Task statement:
Below is some data. Retype exactly the lines starting at the one with "The Constitutional Court (68, 2466)" and ending at the one with "25 (79, 1264)".

START Input records

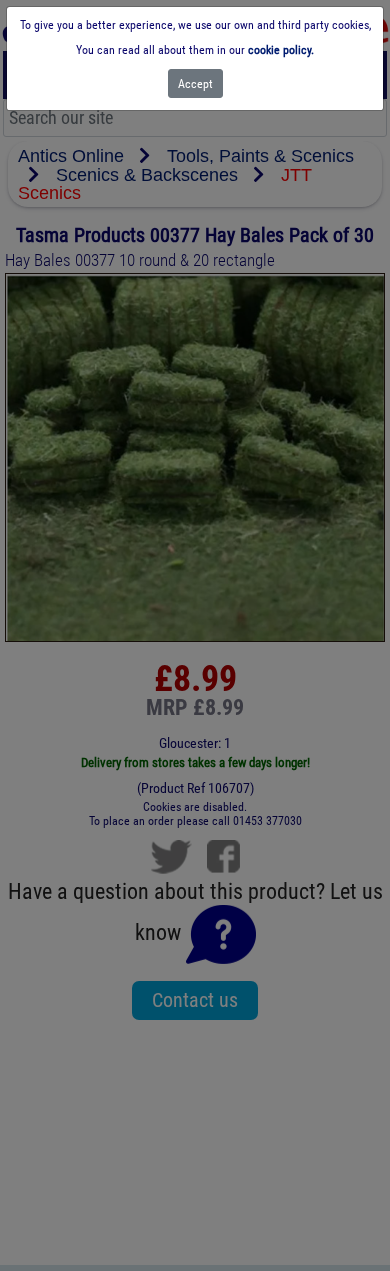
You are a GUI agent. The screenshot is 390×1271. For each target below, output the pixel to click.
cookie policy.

END Input records
START Input records

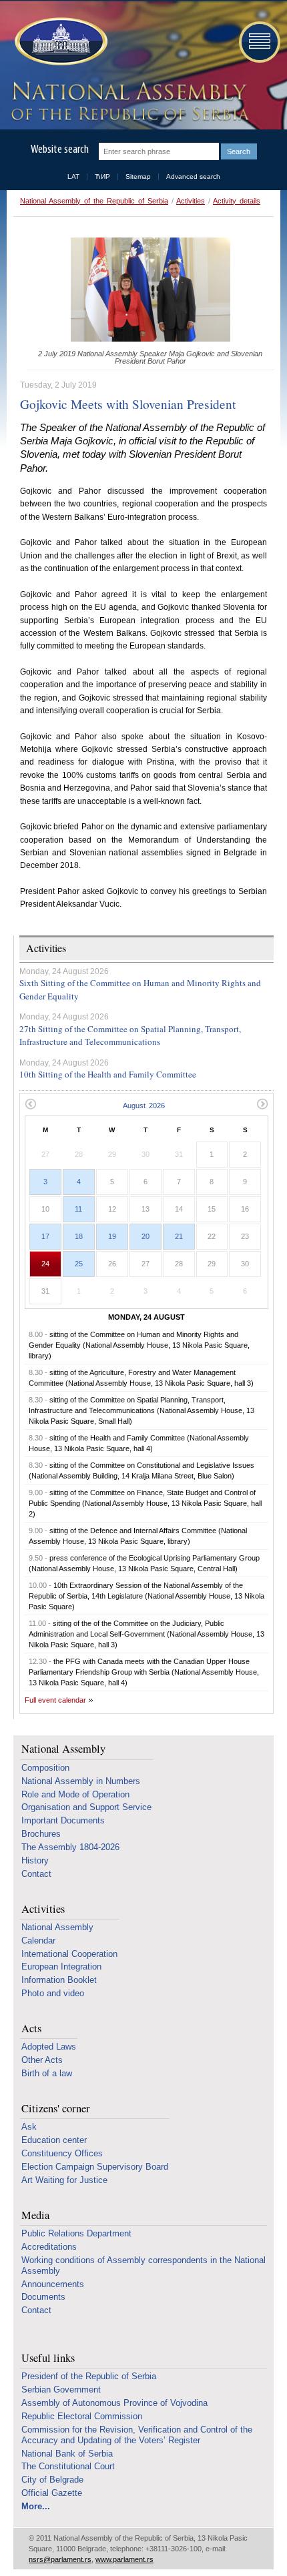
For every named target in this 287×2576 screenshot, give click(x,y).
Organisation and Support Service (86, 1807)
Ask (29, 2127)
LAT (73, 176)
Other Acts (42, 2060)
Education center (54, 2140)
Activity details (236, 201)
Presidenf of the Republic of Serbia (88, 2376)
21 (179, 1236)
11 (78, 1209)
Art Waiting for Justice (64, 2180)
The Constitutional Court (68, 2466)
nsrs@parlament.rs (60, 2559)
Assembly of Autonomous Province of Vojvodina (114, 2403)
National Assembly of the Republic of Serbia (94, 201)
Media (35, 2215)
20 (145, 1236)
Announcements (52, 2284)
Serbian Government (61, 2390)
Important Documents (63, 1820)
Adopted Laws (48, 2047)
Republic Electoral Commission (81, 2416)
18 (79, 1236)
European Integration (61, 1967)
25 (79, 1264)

END Input records

Solution for this problem:
The Constitutional Court (68, 2466)
nsrs@parlament.rs (60, 2559)
Assembly of Autonomous Province of Vojvodina (114, 2403)
National Assembly of the Republic of Serbia (94, 201)
Media (35, 2215)
20 (145, 1236)
Announcements (52, 2284)
Serbian Government (61, 2390)
Important Documents (63, 1820)
Adopted Laws (48, 2047)
Republic Electoral Commission (81, 2416)
18 (79, 1236)
European Integration (61, 1967)
25 (79, 1264)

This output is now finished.